What the exercise asks
Print out the records precisely, keeping each line identical to its source.

Data
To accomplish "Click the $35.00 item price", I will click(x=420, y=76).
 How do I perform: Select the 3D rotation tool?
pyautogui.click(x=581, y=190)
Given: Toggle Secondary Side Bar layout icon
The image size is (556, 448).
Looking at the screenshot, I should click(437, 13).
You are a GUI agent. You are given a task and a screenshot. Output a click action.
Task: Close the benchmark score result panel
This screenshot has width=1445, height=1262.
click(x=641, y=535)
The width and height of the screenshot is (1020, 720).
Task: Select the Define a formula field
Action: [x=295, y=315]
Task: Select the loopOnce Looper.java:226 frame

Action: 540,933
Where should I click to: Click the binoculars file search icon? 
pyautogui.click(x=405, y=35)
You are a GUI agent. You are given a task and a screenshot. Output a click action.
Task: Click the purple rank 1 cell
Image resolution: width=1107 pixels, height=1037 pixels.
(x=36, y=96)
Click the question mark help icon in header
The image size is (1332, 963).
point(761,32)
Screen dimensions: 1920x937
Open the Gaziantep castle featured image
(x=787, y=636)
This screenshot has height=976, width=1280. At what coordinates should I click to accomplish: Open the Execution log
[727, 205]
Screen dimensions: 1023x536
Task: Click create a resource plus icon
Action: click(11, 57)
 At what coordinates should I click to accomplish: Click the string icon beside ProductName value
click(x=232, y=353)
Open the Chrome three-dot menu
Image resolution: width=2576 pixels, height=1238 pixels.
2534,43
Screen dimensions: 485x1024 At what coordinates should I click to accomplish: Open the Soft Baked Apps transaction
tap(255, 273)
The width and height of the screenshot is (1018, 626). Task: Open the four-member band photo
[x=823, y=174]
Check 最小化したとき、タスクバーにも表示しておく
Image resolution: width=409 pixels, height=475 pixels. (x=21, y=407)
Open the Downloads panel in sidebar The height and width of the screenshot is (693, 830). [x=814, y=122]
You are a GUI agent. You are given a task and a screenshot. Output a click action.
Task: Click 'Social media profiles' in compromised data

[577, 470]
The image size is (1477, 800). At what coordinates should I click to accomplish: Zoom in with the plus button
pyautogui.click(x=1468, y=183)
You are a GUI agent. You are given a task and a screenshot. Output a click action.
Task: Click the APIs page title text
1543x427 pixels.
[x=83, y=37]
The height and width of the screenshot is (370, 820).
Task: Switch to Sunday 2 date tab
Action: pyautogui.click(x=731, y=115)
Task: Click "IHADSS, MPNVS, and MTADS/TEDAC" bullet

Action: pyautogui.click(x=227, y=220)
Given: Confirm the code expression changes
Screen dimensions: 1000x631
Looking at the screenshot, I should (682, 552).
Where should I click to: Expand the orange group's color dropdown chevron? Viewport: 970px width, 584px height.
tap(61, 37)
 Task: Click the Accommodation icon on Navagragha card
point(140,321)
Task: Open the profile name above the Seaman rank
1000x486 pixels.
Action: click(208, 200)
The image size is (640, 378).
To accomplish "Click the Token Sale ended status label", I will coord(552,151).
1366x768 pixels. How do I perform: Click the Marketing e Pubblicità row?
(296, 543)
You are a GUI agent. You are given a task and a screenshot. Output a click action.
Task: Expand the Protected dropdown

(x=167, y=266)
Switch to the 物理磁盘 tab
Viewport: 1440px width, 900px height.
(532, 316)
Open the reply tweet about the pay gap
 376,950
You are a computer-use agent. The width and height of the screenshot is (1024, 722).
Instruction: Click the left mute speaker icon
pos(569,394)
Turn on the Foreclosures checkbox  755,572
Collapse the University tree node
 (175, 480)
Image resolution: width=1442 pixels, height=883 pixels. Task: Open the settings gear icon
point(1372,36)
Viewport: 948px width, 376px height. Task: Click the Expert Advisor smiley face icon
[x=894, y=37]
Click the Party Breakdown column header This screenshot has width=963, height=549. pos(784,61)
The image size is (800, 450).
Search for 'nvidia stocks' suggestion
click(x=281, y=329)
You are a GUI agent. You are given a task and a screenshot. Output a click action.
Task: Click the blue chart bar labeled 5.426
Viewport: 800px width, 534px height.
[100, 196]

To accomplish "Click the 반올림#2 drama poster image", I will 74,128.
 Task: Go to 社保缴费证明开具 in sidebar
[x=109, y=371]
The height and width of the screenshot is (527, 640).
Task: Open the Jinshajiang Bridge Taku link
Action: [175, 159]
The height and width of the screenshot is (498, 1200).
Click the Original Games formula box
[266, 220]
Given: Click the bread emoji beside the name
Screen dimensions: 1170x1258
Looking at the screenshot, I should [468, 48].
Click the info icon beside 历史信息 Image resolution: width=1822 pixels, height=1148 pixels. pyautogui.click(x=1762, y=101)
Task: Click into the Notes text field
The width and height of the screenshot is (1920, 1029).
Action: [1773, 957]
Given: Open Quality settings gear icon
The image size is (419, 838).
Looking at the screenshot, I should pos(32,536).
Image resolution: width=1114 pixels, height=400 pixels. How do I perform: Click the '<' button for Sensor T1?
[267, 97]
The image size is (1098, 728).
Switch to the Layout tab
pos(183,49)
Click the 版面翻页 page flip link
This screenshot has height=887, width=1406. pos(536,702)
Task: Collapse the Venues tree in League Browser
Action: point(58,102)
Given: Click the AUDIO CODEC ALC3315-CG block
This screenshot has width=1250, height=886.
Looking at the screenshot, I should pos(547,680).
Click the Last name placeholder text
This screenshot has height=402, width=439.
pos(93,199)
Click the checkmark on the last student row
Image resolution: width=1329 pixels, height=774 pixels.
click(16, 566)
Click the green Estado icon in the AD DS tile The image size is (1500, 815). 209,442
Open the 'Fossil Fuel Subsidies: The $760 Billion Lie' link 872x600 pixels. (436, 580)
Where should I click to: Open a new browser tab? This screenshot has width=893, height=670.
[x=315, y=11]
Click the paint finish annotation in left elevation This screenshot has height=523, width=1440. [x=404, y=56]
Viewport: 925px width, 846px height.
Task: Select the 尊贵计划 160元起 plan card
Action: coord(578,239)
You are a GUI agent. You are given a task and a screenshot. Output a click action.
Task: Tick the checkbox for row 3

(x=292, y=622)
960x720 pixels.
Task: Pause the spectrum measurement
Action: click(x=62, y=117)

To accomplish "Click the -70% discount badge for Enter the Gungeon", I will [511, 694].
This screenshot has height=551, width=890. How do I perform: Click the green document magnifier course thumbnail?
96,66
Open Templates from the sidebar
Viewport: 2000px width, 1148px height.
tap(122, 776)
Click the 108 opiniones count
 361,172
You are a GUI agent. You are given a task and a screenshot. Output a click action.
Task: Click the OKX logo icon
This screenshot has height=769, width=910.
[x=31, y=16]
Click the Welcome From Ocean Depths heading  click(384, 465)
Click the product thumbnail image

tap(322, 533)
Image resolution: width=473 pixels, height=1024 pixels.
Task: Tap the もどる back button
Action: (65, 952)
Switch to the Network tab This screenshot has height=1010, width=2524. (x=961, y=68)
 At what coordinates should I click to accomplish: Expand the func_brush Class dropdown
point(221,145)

Exercise result
To accomplish "Click the $35.00 item price", I will click(x=420, y=76).
 How do I perform: Select the 3D rotation tool?
pyautogui.click(x=581, y=190)
Given: Toggle Secondary Side Bar layout icon
The image size is (556, 448).
Looking at the screenshot, I should click(437, 13).
You are a GUI agent. You are given a task and a screenshot. Output a click action.
Task: Close the benchmark score result panel
This screenshot has width=1445, height=1262.
click(x=641, y=535)
The width and height of the screenshot is (1020, 720).
Task: Select the Define a formula field
Action: [x=295, y=315]
Task: Select the loopOnce Looper.java:226 frame

Action: 540,933
Where should I click to: Click the binoculars file search icon? 
pyautogui.click(x=405, y=35)
You are a GUI agent. You are given a task and a screenshot. Output a click action.
Task: Click the purple rank 1 cell
Image resolution: width=1107 pixels, height=1037 pixels.
(x=36, y=96)
Click the question mark help icon in header
The image size is (1332, 963).
point(761,32)
Screen dimensions: 1920x937
Open the Gaziantep castle featured image
(x=787, y=636)
This screenshot has height=976, width=1280. At what coordinates should I click to accomplish: Open the Execution log
[727, 205]
Screen dimensions: 1023x536
Task: Click create a resource plus icon
Action: click(11, 57)
 At what coordinates should I click to accomplish: Click the string icon beside ProductName value
click(x=232, y=353)
Open the Chrome three-dot menu
Image resolution: width=2576 pixels, height=1238 pixels.
2534,43
Screen dimensions: 485x1024 At what coordinates should I click to accomplish: Open the Soft Baked Apps transaction
tap(255, 273)
The width and height of the screenshot is (1018, 626). Task: Open the four-member band photo
[x=823, y=174]
Check 最小化したとき、タスクバーにも表示しておく
Image resolution: width=409 pixels, height=475 pixels. (x=21, y=407)
Open the Downloads panel in sidebar The height and width of the screenshot is (693, 830). [x=814, y=122]
You are a GUI agent. You are given a task and a screenshot. Output a click action.
Task: Click 'Social media profiles' in compromised data

[577, 470]
The image size is (1477, 800). At what coordinates should I click to accomplish: Zoom in with the plus button
pyautogui.click(x=1468, y=183)
You are a GUI agent. You are given a task and a screenshot. Output a click action.
Task: Click the APIs page title text
1543x427 pixels.
[x=83, y=37]
The height and width of the screenshot is (370, 820).
Task: Switch to Sunday 2 date tab
Action: pyautogui.click(x=731, y=115)
Task: Click "IHADSS, MPNVS, and MTADS/TEDAC" bullet

Action: pyautogui.click(x=227, y=220)
Given: Confirm the code expression changes
Screen dimensions: 1000x631
Looking at the screenshot, I should (682, 552).
Where should I click to: Expand the orange group's color dropdown chevron? Viewport: 970px width, 584px height.
tap(61, 37)
 Task: Click the Accommodation icon on Navagragha card
point(140,321)
Task: Open the profile name above the Seaman rank
1000x486 pixels.
Action: click(208, 200)
The image size is (640, 378).
To accomplish "Click the Token Sale ended status label", I will coord(552,151).
1366x768 pixels. How do I perform: Click the Marketing e Pubblicità row?
(296, 543)
You are a GUI agent. You are given a task and a screenshot. Output a click action.
Task: Expand the Protected dropdown

(x=167, y=266)
Switch to the 物理磁盘 tab
Viewport: 1440px width, 900px height.
(532, 316)
Open the reply tweet about the pay gap
 376,950
You are a computer-use agent. The width and height of the screenshot is (1024, 722).
Instruction: Click the left mute speaker icon
pos(569,394)
Turn on the Foreclosures checkbox  755,572
Collapse the University tree node
 (175, 480)
Image resolution: width=1442 pixels, height=883 pixels. Task: Open the settings gear icon
point(1372,36)
Viewport: 948px width, 376px height. Task: Click the Expert Advisor smiley face icon
[x=894, y=37]
Click the Party Breakdown column header This screenshot has width=963, height=549. pos(784,61)
The image size is (800, 450).
Search for 'nvidia stocks' suggestion
click(x=281, y=329)
You are a GUI agent. You are given a task and a screenshot. Output a click action.
Task: Click the blue chart bar labeled 5.426
Viewport: 800px width, 534px height.
[100, 196]

To accomplish "Click the 반올림#2 drama poster image", I will 74,128.
 Task: Go to 社保缴费证明开具 in sidebar
[x=109, y=371]
The height and width of the screenshot is (527, 640).
Task: Open the Jinshajiang Bridge Taku link
Action: [175, 159]
The height and width of the screenshot is (498, 1200).
Click the Original Games formula box
[266, 220]
Given: Click the bread emoji beside the name
Screen dimensions: 1170x1258
Looking at the screenshot, I should [468, 48].
Click the info icon beside 历史信息 Image resolution: width=1822 pixels, height=1148 pixels. pyautogui.click(x=1762, y=101)
Task: Click into the Notes text field
The width and height of the screenshot is (1920, 1029).
Action: [1773, 957]
Given: Open Quality settings gear icon
The image size is (419, 838).
Looking at the screenshot, I should pos(32,536).
Image resolution: width=1114 pixels, height=400 pixels. How do I perform: Click the '<' button for Sensor T1?
[267, 97]
The image size is (1098, 728).
Switch to the Layout tab
pos(183,49)
Click the 版面翻页 page flip link
This screenshot has height=887, width=1406. pos(536,702)
Task: Collapse the Venues tree in League Browser
Action: point(58,102)
Given: Click the AUDIO CODEC ALC3315-CG block
This screenshot has width=1250, height=886.
Looking at the screenshot, I should pos(547,680).
Click the Last name placeholder text
This screenshot has height=402, width=439.
pos(93,199)
Click the checkmark on the last student row
Image resolution: width=1329 pixels, height=774 pixels.
click(16, 566)
Click the green Estado icon in the AD DS tile The image size is (1500, 815). 209,442
Open the 'Fossil Fuel Subsidies: The $760 Billion Lie' link 872x600 pixels. (436, 580)
Where should I click to: Open a new browser tab? This screenshot has width=893, height=670.
[x=315, y=11]
Click the paint finish annotation in left elevation This screenshot has height=523, width=1440. [x=404, y=56]
Viewport: 925px width, 846px height.
Task: Select the 尊贵计划 160元起 plan card
Action: coord(578,239)
You are a GUI agent. You are given a task and a screenshot. Output a click action.
Task: Tick the checkbox for row 3

(x=292, y=622)
960x720 pixels.
Task: Pause the spectrum measurement
Action: click(x=62, y=117)

To accomplish "Click the -70% discount badge for Enter the Gungeon", I will [511, 694].
This screenshot has height=551, width=890. How do I perform: Click the green document magnifier course thumbnail?
96,66
Open Templates from the sidebar
Viewport: 2000px width, 1148px height.
tap(122, 776)
Click the 108 opiniones count
 361,172
You are a GUI agent. You are given a task and a screenshot. Output a click action.
Task: Click the OKX logo icon
This screenshot has height=769, width=910.
[x=31, y=16]
Click the Welcome From Ocean Depths heading  click(384, 465)
Click the product thumbnail image

tap(322, 533)
Image resolution: width=473 pixels, height=1024 pixels.
Task: Tap the もどる back button
Action: (65, 952)
Switch to the Network tab This screenshot has height=1010, width=2524. (x=961, y=68)
 At what coordinates should I click to accomplish: Expand the func_brush Class dropdown
point(221,145)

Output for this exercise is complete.